PROBLEM DETAILS: Spot each line in the data below containing "click" and copy it.

DATA SECTION:
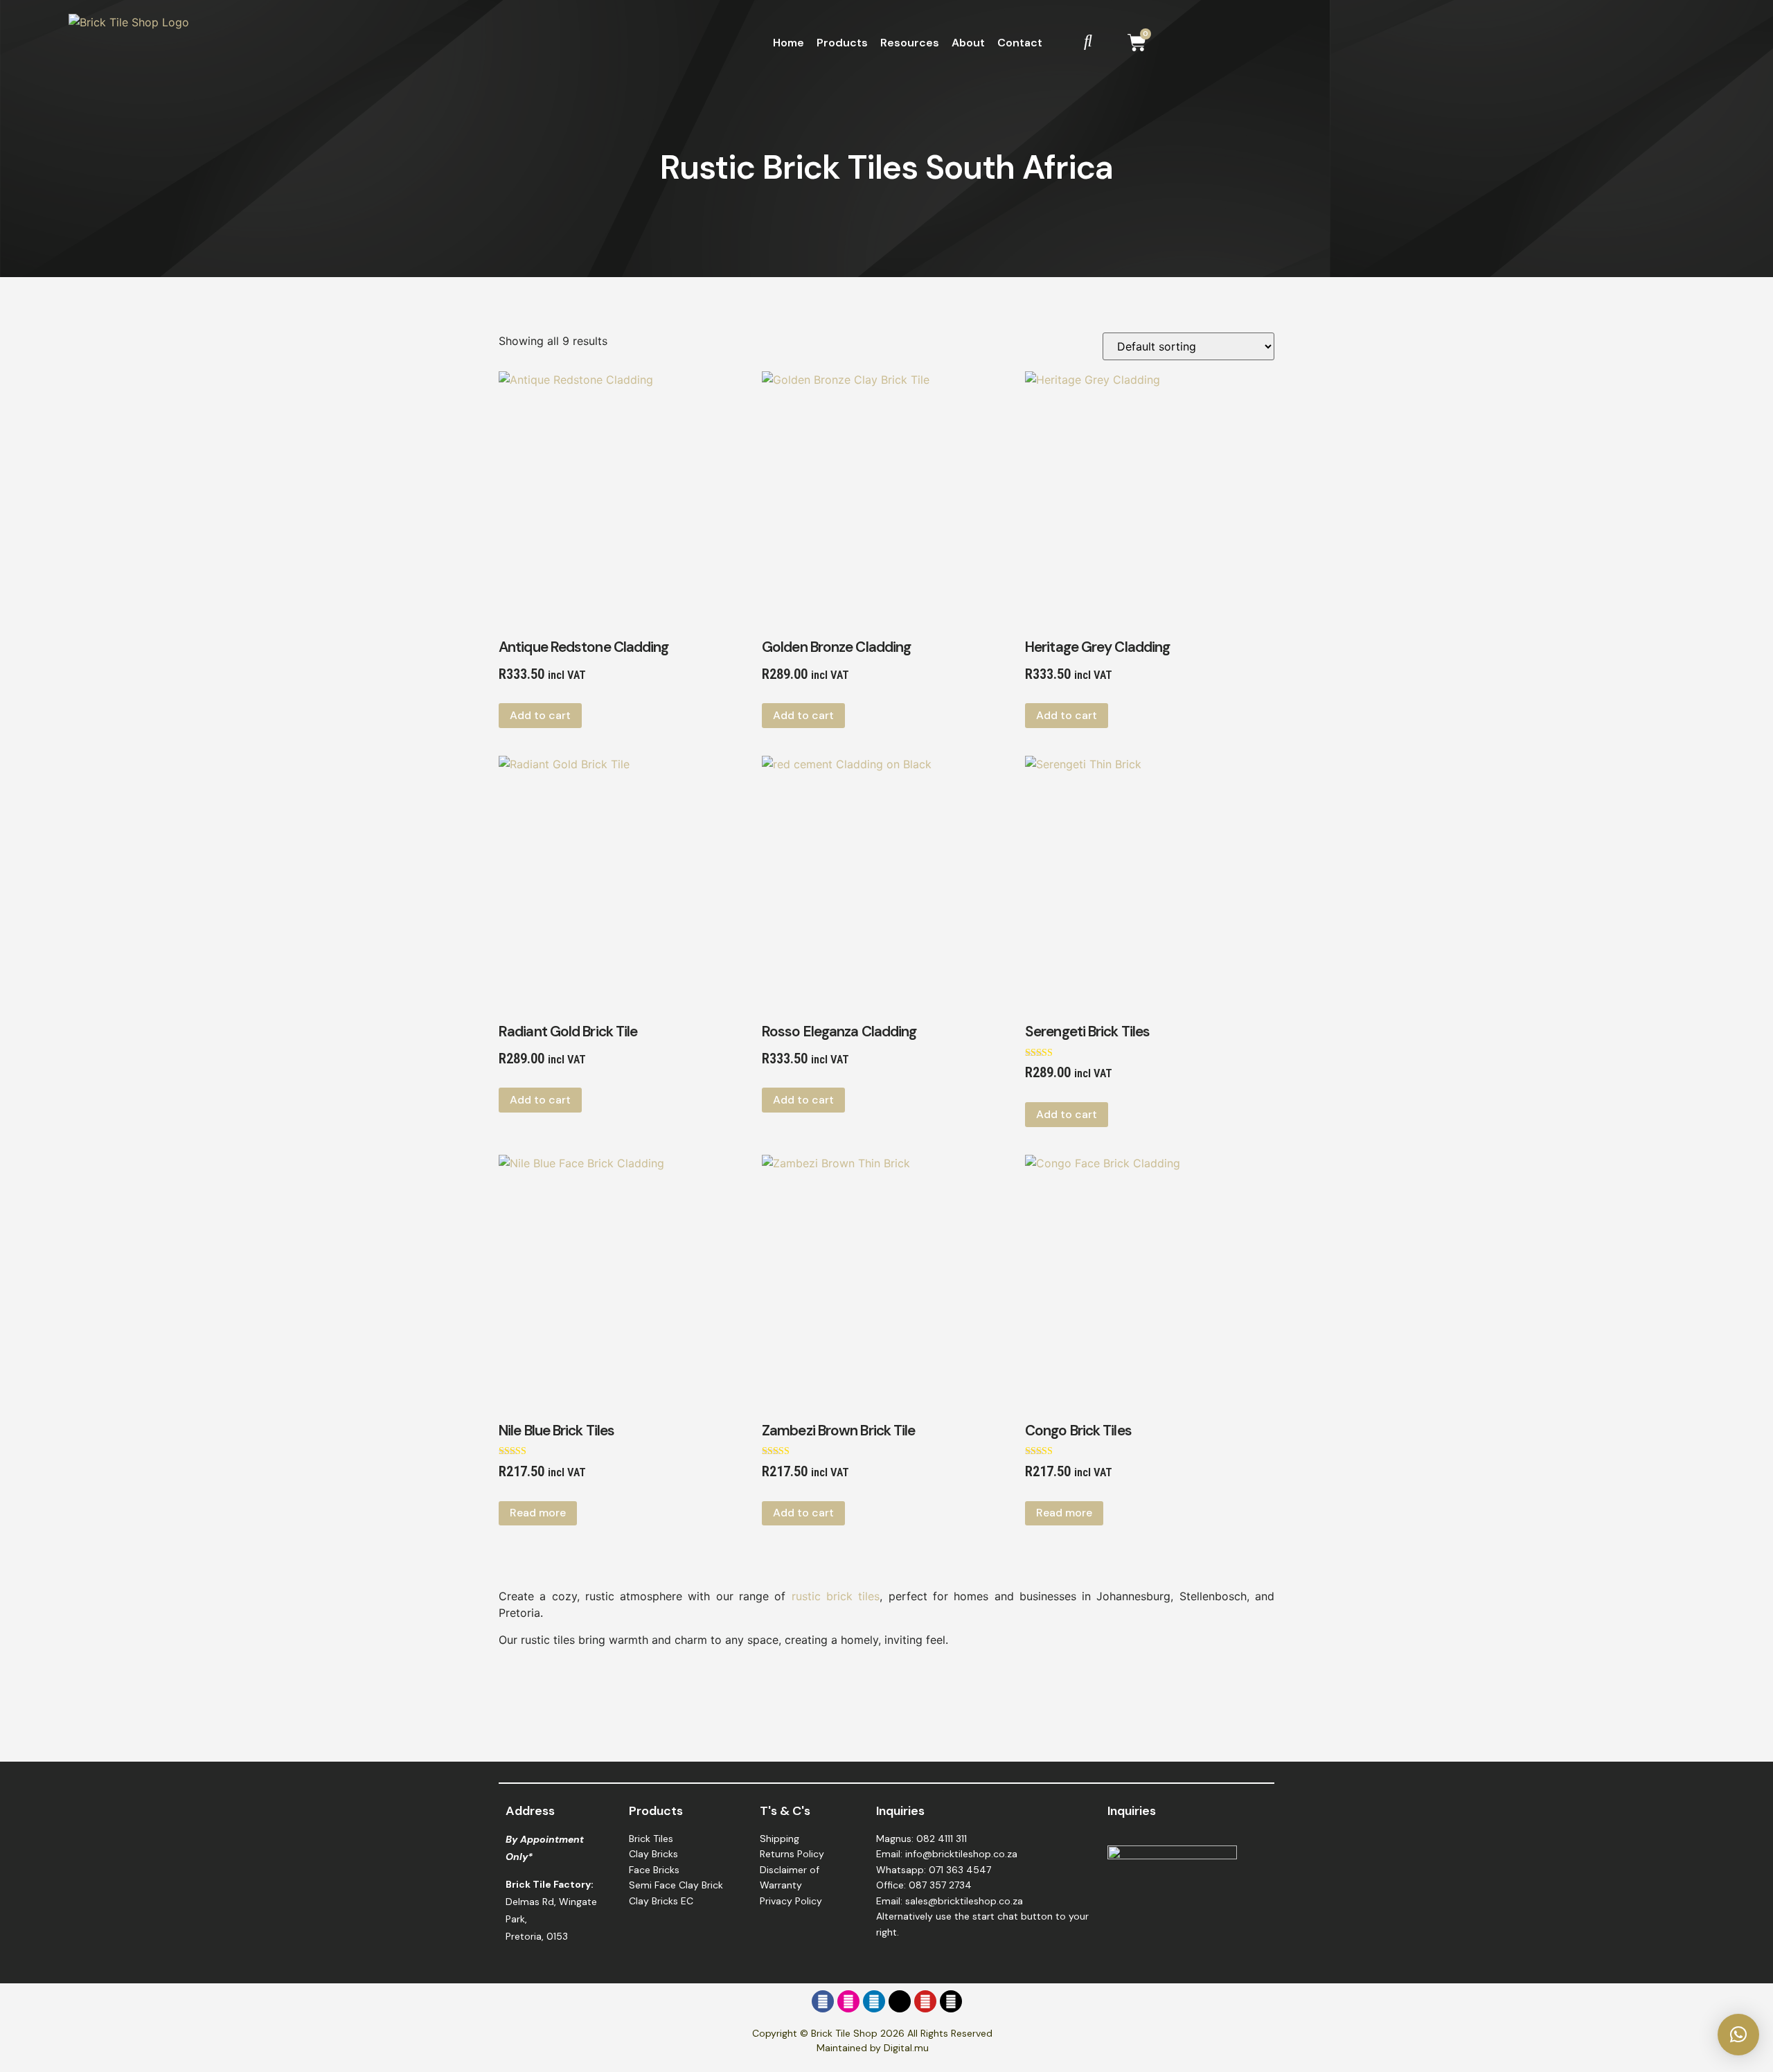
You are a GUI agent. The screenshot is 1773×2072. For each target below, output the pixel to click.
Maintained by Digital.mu (873, 2048)
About (968, 42)
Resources (909, 42)
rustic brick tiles (836, 1596)
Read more (538, 1512)
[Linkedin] (874, 2001)
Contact (1019, 42)
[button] (1738, 2034)
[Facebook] (823, 2001)
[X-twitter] (900, 2001)
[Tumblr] (951, 2001)
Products (842, 42)
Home (788, 42)
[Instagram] (848, 2001)
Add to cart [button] (540, 715)
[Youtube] (925, 2001)
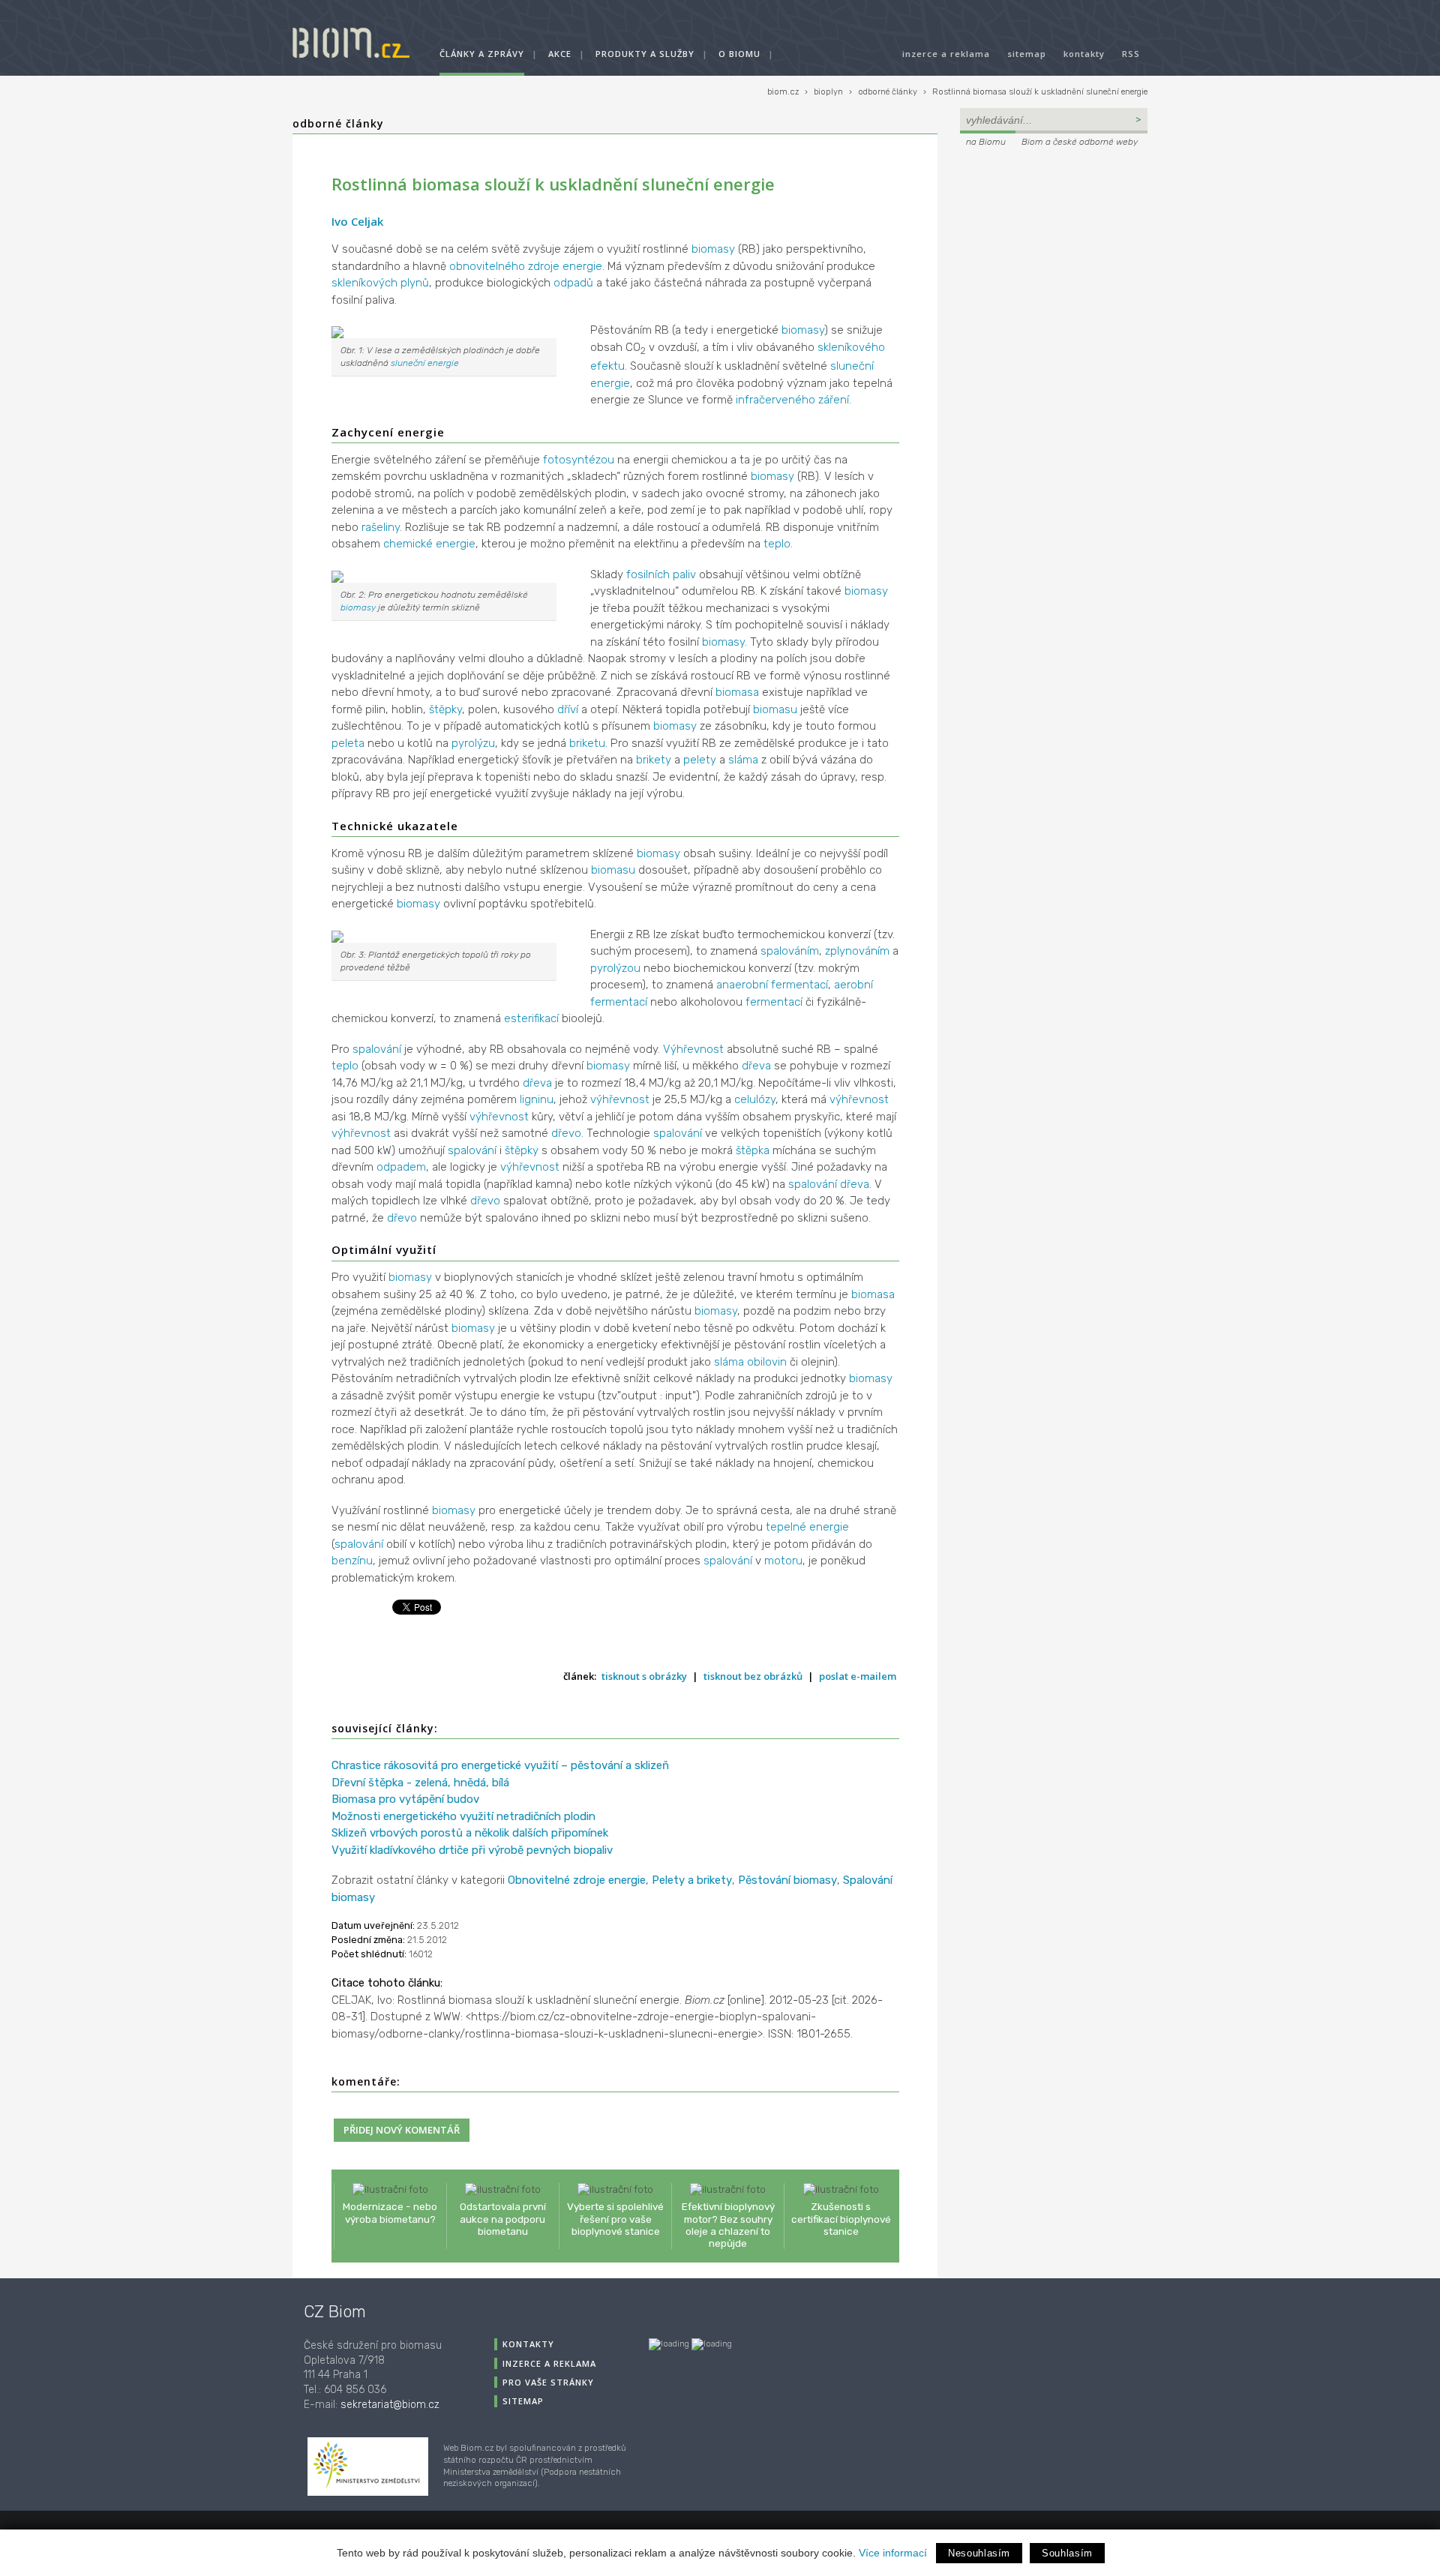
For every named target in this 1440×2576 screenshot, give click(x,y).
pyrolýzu (473, 743)
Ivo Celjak (357, 221)
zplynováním (857, 951)
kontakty (1084, 53)
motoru (783, 1560)
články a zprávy (482, 53)
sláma (743, 759)
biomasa (737, 692)
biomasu (775, 709)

FINISHED EXERCISE:
You are a GUI agent. The screenshot is 1773×2072. For each target below, output the pixel to click.
For every named target in this 1440×2576 screenshot, give click(x,y).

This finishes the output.